• **Work item**:
Among the lines of the material below, count those holding "label". Report the number by itself.

• **Records shown**:
((
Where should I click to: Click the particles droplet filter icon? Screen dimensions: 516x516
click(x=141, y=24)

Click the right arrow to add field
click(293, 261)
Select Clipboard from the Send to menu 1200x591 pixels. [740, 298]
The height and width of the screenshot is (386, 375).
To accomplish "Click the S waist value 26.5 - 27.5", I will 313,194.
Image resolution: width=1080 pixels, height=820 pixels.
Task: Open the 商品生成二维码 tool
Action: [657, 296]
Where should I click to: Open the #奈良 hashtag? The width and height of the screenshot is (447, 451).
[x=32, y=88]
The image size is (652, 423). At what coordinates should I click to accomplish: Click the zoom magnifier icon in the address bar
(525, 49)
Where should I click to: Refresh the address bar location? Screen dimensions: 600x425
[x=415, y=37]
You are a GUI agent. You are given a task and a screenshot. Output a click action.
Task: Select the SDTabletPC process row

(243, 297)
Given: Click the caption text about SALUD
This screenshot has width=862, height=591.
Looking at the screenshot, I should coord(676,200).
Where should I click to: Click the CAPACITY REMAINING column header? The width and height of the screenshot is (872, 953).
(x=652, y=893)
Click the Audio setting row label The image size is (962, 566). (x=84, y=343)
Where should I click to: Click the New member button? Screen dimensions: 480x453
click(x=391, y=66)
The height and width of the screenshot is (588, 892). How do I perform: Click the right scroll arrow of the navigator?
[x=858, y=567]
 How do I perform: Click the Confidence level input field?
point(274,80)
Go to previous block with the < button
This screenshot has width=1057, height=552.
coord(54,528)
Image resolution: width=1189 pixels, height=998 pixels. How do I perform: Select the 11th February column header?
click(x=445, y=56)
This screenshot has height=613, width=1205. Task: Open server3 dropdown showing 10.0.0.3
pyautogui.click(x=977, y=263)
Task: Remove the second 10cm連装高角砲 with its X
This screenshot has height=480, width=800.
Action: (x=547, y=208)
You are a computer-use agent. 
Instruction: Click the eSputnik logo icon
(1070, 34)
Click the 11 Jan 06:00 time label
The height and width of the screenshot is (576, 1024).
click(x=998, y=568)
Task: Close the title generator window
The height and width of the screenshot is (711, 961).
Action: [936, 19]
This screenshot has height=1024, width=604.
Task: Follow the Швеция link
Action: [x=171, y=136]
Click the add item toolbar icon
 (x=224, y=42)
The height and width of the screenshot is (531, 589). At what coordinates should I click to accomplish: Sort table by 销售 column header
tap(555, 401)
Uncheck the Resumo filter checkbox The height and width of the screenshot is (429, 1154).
))
• **Answer to the exercise**:
2